DIRECTIONS FOR THIS TASK: In the post on birth certificates and passports, transcribe the text from "The reports don’t" up to and including "in two years." word for word.

Birth Certificates and Passports

The other day, President Barack Obama released his long-form birth certificate, supposedly ending the controversy over whether or not he was actually born in Hawaii.  While I find myself opposed to his policies (even after I voted for him!), the whole ‘birther’ exercise seems pointless and stupid.  (And it isn’t over: some are asserting that the long-form birth certificate is itself a forgery, and 70% of the respondents in a poll in the Daily News assert that the release of the certificate does not close the issue.)

For my part, if competent authority saw fit to issue Obama a US passport–that indicates his place of birth as Hawaii–well before he became President, then he’s a US citizen, born in Hawaii.  He spent most of his youth and adolescence outside the US, and was therefore not steeped in American culture, but that doesn’t disqualify him to be President, and nevertheless, we voted for him.

In other news this week, both AlterNet.org and Glenn Beck (weird combination!) came forward with the a draft form proposed by the Department of State for new passport applicants.   The form asks for your immediate relatives (parents, siblings, children), every address you’ve lived at since birth, and every job you’ve held, including your supervisor’s name.

Once upon a time, I was a New York subway conductor.  Every day, I was assigned to a different route.  I guess my ‘supervisor’ would have been the Crew Dispatcher, but I never met him and don’t remember his name.

If you weren’t born at a ‘medical facility,’ there is an additional series of questions, including your mother’s address one year before and after your birth, medical care she received, and other records of your birth.  (But if you were born at a medical facility, I guess you get the short-form birth certificate from your local Department of Vital records and you’re good to go.)

The reports don’t indicate the context in which the form will be used: whether it’s for all applicants, or just those who can’t otherwise document themselves.  The one context where the form would genuinely seem to be useful is for a child of illegal immigrants who is born in the US in someone’s house.  (As much as some may resent it, it’s still the law of the land, and even if the Constitution is changed, those already born here will still be citizens.)

But it will be genuinely be chilling if this form is required for all new passports, and freakish if it is required for renewals.

I guess I’ll find out when my passport runs out in two years.

If I have to fill out the form, I’ll have to find our who the Crew Dispatcher was.

Or can I just dig up a copy of my long-form birth certificate?

Pixel coordinate grounding data:

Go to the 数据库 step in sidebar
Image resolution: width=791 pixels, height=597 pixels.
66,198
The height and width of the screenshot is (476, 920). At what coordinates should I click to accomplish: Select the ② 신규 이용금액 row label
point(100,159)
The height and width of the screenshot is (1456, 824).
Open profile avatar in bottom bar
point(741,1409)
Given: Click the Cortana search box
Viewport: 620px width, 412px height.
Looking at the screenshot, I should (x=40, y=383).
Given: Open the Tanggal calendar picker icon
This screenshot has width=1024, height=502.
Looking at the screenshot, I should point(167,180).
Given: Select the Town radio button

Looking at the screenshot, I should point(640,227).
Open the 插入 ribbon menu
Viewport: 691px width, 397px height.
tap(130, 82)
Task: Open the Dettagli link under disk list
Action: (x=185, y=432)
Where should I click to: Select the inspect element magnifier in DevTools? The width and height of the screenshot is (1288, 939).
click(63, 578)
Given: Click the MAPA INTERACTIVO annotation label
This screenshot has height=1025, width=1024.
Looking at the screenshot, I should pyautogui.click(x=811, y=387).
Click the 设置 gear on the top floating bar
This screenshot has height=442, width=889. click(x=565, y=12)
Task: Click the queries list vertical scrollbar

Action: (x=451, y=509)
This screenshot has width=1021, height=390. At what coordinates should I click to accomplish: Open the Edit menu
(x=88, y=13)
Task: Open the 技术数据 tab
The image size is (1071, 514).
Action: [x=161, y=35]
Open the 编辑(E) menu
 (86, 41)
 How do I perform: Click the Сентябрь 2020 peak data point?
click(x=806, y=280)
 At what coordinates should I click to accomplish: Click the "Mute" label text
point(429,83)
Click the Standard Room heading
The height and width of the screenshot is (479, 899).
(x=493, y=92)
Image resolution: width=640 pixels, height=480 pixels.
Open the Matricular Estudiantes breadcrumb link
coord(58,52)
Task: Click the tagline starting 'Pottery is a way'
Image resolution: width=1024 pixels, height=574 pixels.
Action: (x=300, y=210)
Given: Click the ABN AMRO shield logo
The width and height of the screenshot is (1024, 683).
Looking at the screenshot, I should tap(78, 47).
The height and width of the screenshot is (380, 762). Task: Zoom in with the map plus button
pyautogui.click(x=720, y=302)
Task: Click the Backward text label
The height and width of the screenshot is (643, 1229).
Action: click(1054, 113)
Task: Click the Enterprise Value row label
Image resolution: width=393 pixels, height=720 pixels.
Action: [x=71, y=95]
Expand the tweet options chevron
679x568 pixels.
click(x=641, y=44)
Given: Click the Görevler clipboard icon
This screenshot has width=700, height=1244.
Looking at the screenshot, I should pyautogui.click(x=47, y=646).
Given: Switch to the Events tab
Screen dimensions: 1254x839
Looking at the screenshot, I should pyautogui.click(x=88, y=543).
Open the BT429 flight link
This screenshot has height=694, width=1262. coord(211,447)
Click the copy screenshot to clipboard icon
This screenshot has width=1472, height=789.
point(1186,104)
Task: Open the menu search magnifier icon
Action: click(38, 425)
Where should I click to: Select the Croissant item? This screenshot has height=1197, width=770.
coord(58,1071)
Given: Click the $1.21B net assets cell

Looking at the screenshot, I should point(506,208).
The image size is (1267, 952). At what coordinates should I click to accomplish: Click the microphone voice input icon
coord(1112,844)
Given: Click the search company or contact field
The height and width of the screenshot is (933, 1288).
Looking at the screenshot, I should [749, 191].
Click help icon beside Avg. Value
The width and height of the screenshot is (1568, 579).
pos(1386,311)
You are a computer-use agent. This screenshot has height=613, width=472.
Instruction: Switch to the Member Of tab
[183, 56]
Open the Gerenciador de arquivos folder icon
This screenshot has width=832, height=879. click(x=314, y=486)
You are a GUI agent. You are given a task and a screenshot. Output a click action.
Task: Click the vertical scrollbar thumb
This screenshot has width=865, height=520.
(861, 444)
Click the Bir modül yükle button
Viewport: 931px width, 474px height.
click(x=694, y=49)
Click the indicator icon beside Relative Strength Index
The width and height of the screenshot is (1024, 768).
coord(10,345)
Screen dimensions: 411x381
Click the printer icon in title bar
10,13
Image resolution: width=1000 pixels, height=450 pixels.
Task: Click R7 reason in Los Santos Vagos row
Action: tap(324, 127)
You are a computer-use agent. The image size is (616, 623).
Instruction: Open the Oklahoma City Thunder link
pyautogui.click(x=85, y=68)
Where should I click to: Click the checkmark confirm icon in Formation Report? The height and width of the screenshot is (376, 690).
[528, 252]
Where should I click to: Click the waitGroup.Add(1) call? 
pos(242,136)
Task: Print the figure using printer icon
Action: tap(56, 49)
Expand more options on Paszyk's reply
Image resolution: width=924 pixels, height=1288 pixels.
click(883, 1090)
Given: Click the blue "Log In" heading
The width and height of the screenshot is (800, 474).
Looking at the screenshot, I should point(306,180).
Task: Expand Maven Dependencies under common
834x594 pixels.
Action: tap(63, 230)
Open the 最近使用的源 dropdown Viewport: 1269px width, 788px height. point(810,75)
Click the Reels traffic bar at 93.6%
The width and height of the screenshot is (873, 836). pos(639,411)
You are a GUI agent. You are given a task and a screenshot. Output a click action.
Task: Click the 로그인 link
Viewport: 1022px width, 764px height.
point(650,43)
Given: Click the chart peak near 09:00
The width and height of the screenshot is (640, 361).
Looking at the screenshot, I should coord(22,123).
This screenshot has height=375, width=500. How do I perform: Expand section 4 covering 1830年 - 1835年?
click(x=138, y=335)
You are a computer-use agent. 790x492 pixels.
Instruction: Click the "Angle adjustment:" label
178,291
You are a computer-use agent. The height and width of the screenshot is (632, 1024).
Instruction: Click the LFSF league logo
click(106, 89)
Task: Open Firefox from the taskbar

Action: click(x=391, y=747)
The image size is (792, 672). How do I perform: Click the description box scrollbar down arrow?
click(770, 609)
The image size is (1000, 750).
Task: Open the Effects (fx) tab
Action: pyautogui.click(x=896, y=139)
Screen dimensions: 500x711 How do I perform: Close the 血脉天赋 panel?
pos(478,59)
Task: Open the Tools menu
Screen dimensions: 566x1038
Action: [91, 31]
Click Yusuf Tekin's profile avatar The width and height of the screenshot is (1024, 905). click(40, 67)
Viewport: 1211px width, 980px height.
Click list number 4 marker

RESPONSE AREA:
The reports don’t indicate the context in which the form will be used: whether it’s for all applicants, or just those who can’t otherwise document themselves.  The one context where the form would genuinely seem to be useful is for a child of illegal immigrants who is born in the US in someone’s house.  (As much as some may resent it, it’s still the law of the land, and even if the Constitution is changed, those already born here will still be citizens.)

But it will be genuinely be chilling if this form is required for all new passports, and freakish if it is required for renewals.

I guess I’ll find out when my passport runs out in two years.